---------- Source ----------

Proposition 6
If in a triangle two angles be equal to one another, the sides which subtend the equal angles will also be equal to one another.
(Note: If you’d like to click through the images in this proof, they are available in this graph on Desmos.com.)
In Proposition 5 we started with two equal sides and proved that the angles that were opposite of those sides were equal. In this proposition we will begin with two equal angles and prove that the two sides that are opposite those angles are equal. We will begin with the triangle ABC, and let angle ABC be equal to angle ACB.
This proof is an example of a proof by contradiction. We will assume that sides AB and AC are not equal to one another, and as we proceed we will run into a contradiction that will tell us that our initial assumption is false and that sides AB and AC must be equal to one another.
Assume that sides AB and AC are not equal to one another. In that case one side must be longer than the other. Suppose that side AB is longer than side AC. From the longer side AB let DB be cut off equal to AC. (Proposition 3)

----------

◆ **To-do list**:
[a] According to the Proposition 6 text, what kind of proof is used for this proposition?
[b] Summarize the Proposition 6 text in two sentences.
[c] Rewrite the Proposition 6 text between "Proposition 6" and "must be equal to one another.", inclusive, with "triangle" changed to "three-sided figure".
The rows that come next were drawn from a separate source.

---------- Stored rows ----------

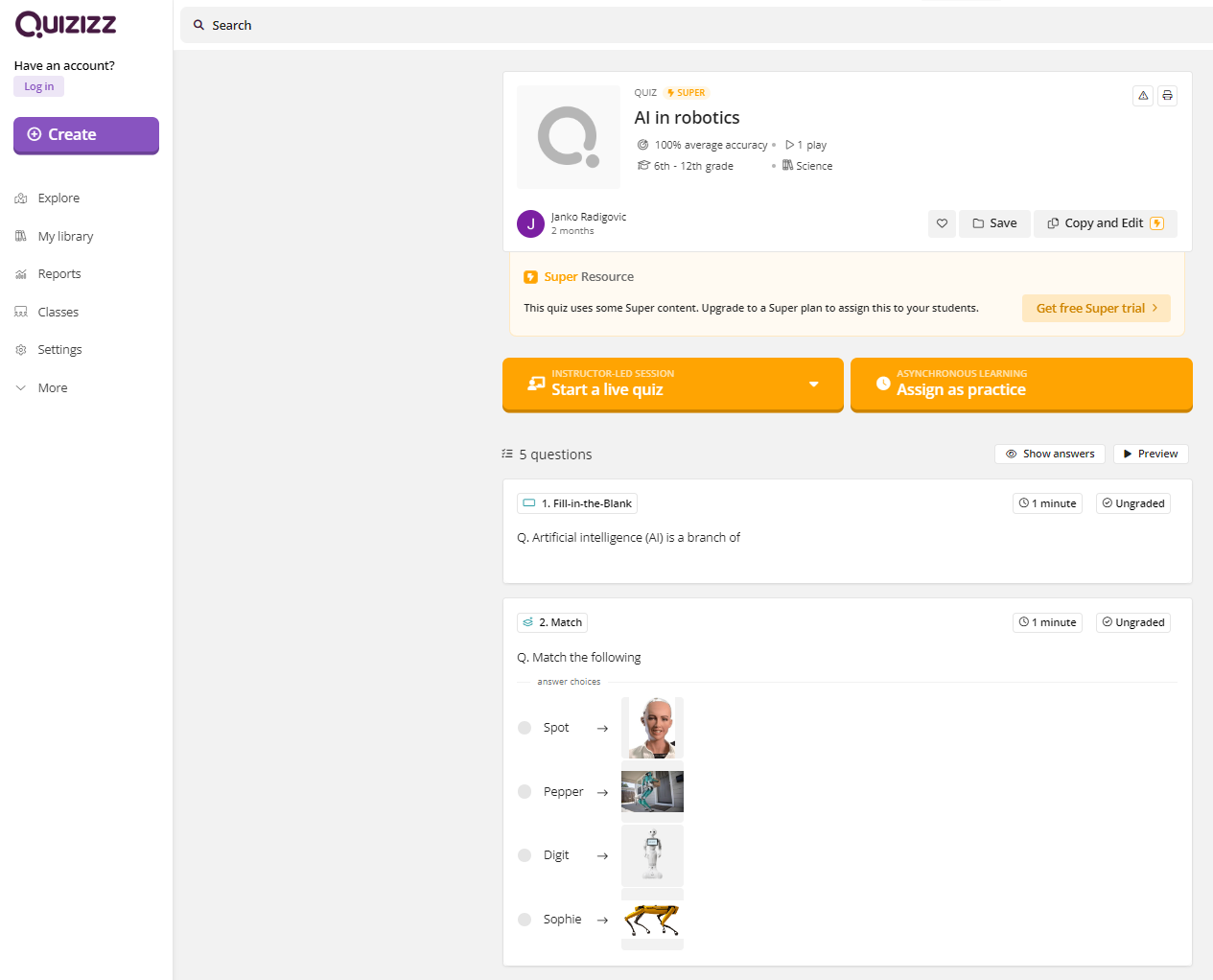Open Settings from the sidebar
This screenshot has width=1213, height=980.
click(x=59, y=350)
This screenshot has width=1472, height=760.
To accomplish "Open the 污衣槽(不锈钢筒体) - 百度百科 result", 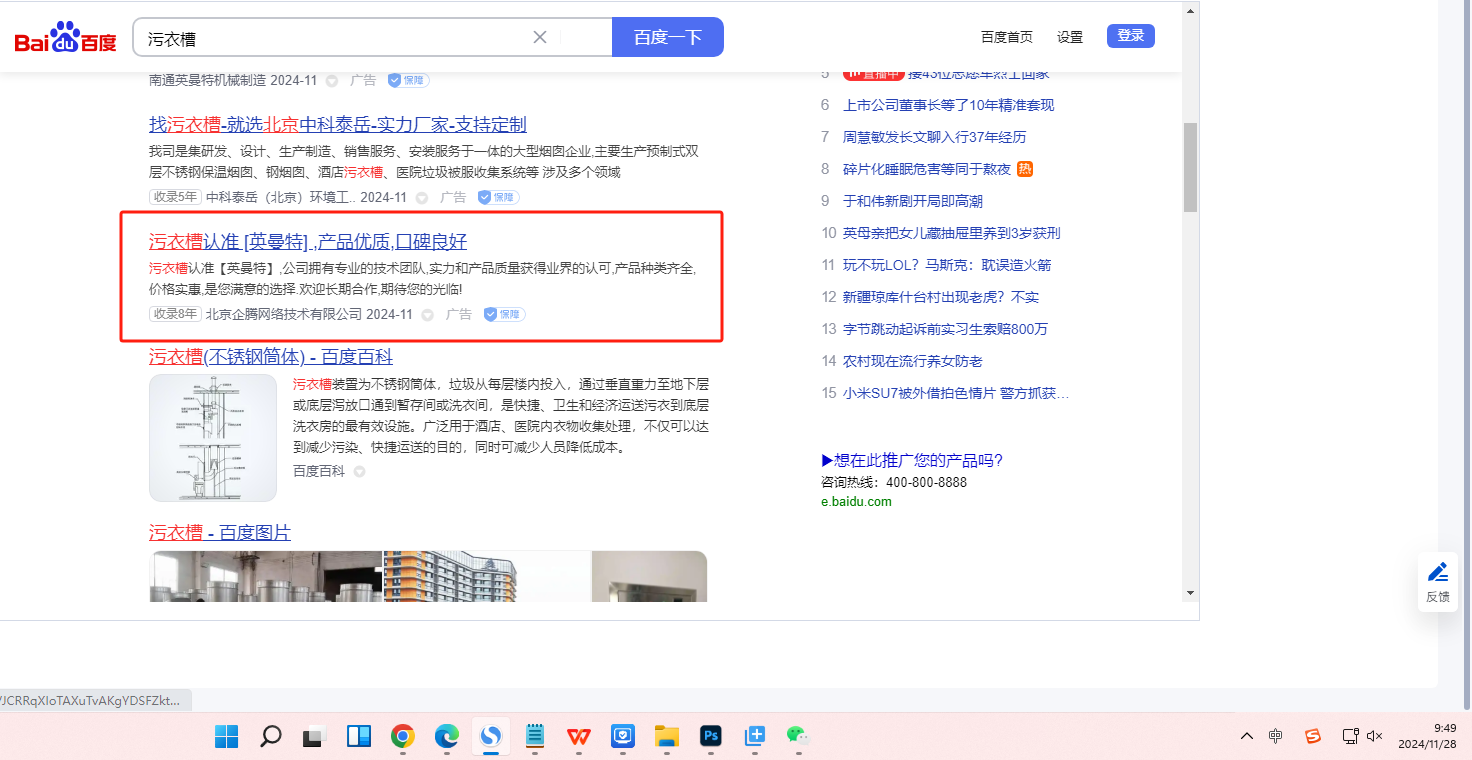I will (271, 357).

----------

◆ **Per-task answers**:
[a] A proof by contradiction.

[b] Proposition 6 states that if two angles of a triangle are equal, the sides subtending those angles are also equal, whereas Proposition 5 began with two equal sides and proved the opposite angles equal. The proof works by contradiction: it takes triangle ABC with angle ABC equal to angle ACB, supposes side AB is longer than side AC, and cuts off DB from AB equal to AC.

[c]
Proposition 6
If in a three-sided figure two angles be equal to one another, the sides which subtend the equal angles will also be equal to one another.
(Note: If you’d like to click through the images in this proof, they are available in this graph on Desmos.com.)
In Proposition 5 we started with two equal sides and proved that the angles that were opposite of those sides were equal. In this proposition we will begin with two equal angles and prove that the two sides that are opposite those angles are equal. We will begin with the three-sided figure ABC, and let angle ABC be equal to angle ACB.
This proof is an example of a proof by contradiction. We will assume that sides AB and AC are not equal to one another, and as we proceed we will run into a contradiction that will tell us that our initial assumption is false and that sides AB and AC must be equal to one another.